Ireland Shakespeare Forgeries - Artifacts On Display

Artifacts On Display

From the moment of discovery Samuel Ireland invited friends in to see his new possessions. On 20 December 1794 Sir Frederick Eden came to examine the seal on the Fraser lease. He announced that it represented a quintain, a device used in lance practice, and the conclusion was that Shakespeare had used it as a play on his own name. In February 1795 however he issued a general invitation to literary men to come to his house and examine them. The exhibition was a roaring success. Samuel Parr and Joseph Warton on hearing Samuel Ireland read the “Profession of Faith” proclaimed it superior to anything in the English liturgy. James Boswell got down on his knees to kiss the relics. Scottish antiquarian George Chalmers and educator Richard Valpy visited frequently, and editor James Boaden, author Herbert Croft, and poet-laureate Henry James Pye (among others) testified publicly to their belief in the authenticity of the papers.

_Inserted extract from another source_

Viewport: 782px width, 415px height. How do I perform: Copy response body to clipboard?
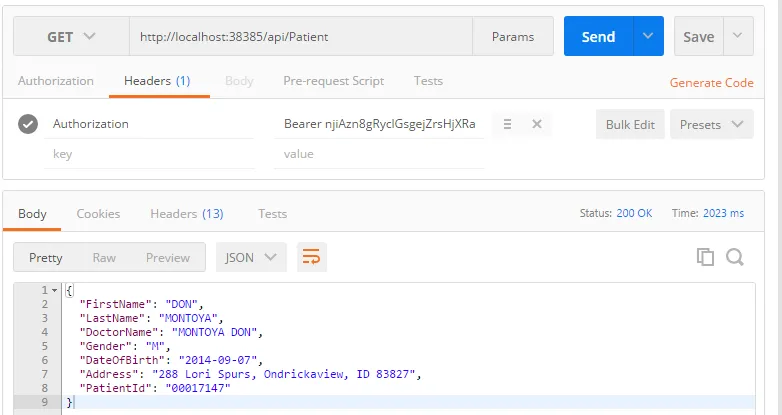tap(706, 257)
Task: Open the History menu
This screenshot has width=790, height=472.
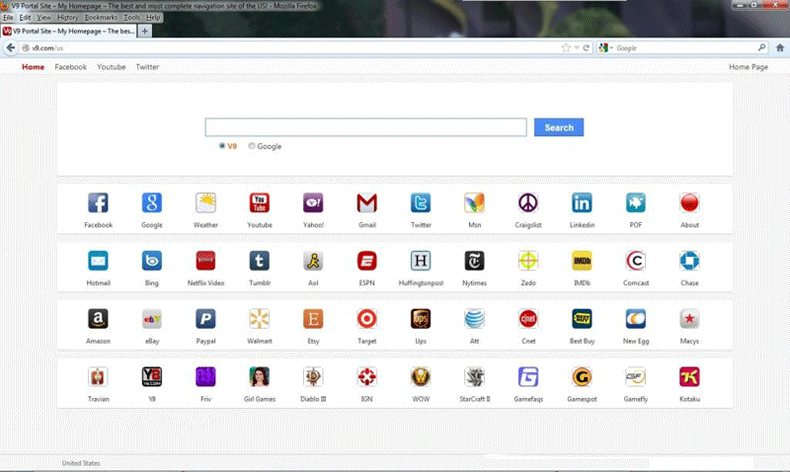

One hitch developed when an alert visitor noted that a document supposedly written by the Earl of Leicester was dated 1590, whereas the nobleman had died in 1588. When Samuel Ireland confronted his son with this information, William Henry wanted to burn the document, but his father demurred. He suggested that the document might have been misdated at some later time, and the two agreed to tear off the date. The item was displayed, and subsequently printed, in this mutilated form. At least two scholars, antiquary Joseph Ritson and classicist Richard Porson, correctly recognized the documents as forgeries, and editor Henry Bate Dudley started lampooning the papers as early as 17 February 1795.

As Samuel Ireland did not invite the two greatest Shakespeare scholars of the day, Edmond Malone and George Steevens, to examine the manuscripts, suspicion was aroused. As one writer noted "The publick would certainly have been gratified to know, that these extraordinary MSS. had been deemed genuine by Dr. Farmer, Messrs. Stevens or Malone; whose literary characters might have served as letters of credence." Samuel Ireland later observed that he was "of a different sentiment with regard to the sanction, which his inspection would afford them." He did however attempt to get Richard Farmer to look at the papers without success.

The exhibition, which roused much public excitement, continued for more than a year. On 17 November Ireland and his son carried the papers to St. James’s Palace, where the Duke of Clarence and Mrs. Jordan examined them, and on 30 December Ireland submitted them to the Prince of Wales at Carlton House.